Data on locating visible targets:
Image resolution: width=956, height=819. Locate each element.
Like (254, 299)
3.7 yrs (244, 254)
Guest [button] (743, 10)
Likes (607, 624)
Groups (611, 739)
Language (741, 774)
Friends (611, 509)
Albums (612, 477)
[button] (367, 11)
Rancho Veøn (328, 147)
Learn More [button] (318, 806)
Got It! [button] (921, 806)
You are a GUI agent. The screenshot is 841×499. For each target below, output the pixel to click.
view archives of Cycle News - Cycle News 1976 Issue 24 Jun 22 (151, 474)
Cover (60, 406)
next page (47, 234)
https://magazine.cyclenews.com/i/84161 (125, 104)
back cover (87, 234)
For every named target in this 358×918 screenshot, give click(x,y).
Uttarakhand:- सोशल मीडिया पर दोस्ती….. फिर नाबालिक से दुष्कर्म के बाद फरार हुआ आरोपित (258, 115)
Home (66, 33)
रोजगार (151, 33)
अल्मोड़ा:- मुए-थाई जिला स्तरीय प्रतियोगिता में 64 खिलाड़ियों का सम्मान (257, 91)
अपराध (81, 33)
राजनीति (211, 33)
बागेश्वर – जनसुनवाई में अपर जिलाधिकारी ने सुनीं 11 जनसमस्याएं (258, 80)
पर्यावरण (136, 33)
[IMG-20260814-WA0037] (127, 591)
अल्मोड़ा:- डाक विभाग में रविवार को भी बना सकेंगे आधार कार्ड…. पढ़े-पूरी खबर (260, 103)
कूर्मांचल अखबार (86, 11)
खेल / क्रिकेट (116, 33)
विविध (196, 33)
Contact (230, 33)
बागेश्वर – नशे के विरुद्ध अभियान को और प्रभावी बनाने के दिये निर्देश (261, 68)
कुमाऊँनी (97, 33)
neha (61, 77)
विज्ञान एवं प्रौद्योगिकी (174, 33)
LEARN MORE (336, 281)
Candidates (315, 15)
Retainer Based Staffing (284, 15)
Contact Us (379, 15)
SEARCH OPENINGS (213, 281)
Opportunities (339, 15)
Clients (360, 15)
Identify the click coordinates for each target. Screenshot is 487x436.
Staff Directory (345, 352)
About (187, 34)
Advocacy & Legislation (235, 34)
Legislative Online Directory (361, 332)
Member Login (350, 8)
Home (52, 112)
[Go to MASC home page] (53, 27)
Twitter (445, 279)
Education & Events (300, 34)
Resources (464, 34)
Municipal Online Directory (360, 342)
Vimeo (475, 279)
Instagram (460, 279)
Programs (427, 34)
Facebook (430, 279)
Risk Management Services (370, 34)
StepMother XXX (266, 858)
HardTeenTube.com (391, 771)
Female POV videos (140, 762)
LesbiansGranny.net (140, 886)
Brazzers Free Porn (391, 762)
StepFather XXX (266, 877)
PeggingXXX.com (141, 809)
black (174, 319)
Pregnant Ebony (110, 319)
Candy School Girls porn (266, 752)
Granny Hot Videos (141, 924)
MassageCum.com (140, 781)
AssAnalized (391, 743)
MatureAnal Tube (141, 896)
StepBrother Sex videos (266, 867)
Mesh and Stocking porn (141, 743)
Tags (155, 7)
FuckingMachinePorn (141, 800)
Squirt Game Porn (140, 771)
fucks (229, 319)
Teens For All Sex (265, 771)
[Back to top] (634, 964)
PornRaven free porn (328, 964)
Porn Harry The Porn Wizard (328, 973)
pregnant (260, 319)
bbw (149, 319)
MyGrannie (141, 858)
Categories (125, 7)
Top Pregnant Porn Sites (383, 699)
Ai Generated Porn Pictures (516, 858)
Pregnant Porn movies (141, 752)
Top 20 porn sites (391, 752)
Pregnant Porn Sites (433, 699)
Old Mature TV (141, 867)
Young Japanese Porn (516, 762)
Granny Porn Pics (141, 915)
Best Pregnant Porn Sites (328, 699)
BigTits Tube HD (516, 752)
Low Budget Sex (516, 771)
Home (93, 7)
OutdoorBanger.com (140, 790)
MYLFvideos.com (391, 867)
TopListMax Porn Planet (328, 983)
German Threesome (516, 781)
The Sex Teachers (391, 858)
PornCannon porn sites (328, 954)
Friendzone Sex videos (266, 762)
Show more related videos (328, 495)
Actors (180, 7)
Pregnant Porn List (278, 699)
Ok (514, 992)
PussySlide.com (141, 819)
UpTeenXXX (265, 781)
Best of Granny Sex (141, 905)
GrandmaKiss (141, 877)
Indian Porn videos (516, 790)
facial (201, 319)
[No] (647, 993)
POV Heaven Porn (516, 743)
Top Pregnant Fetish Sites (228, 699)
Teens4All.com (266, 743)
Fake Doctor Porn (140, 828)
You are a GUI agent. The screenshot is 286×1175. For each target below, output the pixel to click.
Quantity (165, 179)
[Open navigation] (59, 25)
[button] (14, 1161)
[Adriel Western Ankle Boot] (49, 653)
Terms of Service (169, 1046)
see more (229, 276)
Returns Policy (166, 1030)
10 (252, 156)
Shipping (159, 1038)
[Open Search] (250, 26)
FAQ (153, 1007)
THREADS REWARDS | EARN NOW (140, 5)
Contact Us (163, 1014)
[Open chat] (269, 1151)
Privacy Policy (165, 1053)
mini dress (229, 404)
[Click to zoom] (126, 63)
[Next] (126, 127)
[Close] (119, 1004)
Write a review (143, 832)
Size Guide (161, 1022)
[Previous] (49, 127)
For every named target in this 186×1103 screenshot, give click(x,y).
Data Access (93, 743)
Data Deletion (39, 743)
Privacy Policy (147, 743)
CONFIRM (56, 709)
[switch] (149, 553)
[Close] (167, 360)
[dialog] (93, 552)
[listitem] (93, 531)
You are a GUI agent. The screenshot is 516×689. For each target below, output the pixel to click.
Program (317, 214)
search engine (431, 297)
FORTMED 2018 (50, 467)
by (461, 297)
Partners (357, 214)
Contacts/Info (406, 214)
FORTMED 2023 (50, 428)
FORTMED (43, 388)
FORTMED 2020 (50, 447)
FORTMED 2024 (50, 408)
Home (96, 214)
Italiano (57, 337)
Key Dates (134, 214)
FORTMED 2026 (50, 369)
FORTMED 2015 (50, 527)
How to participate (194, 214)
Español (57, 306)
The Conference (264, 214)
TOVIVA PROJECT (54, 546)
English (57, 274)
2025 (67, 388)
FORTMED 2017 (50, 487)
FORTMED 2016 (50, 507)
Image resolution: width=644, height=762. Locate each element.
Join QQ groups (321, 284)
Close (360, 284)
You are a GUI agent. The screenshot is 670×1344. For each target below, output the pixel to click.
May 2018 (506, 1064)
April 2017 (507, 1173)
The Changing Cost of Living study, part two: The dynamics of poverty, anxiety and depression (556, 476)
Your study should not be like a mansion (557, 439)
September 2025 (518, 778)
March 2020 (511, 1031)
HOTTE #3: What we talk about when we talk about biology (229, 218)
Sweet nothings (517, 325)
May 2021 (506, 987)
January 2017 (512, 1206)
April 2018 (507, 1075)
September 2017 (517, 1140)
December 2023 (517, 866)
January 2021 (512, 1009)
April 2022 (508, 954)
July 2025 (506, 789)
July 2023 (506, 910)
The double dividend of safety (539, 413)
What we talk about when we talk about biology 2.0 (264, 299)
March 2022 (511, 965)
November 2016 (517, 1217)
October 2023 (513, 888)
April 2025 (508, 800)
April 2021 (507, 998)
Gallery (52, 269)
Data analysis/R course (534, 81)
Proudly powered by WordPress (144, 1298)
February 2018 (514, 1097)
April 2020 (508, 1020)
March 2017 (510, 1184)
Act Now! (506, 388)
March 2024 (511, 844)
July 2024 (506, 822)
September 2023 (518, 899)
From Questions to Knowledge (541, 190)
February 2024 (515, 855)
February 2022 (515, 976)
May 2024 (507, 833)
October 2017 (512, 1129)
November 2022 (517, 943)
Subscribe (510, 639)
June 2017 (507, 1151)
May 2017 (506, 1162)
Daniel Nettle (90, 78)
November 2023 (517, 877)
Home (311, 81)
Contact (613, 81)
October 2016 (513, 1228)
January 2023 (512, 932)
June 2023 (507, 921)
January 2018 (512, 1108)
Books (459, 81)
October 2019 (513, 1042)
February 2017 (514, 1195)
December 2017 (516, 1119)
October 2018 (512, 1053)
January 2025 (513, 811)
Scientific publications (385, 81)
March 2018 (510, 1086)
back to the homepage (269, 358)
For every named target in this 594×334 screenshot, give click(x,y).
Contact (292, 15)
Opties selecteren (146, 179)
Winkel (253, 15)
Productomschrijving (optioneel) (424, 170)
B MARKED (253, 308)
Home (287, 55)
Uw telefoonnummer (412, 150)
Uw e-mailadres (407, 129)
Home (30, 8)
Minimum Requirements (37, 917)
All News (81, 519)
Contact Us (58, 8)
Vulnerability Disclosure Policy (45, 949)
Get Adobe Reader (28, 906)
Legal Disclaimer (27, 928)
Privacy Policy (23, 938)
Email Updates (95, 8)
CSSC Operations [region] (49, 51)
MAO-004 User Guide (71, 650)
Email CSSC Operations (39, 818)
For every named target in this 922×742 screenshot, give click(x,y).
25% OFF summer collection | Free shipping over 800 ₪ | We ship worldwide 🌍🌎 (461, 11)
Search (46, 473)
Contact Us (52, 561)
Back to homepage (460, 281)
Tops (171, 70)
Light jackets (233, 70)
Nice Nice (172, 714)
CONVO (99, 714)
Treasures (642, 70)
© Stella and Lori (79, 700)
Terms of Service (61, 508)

=== Task statement ===
Pick out every line in the material above that contains the string "February", matching case, and copy each of those lines.

=== Solved exercise ===
February 2018 (514, 1097)
February 2024 (515, 855)
February 2022 (515, 976)
February 2017 (514, 1195)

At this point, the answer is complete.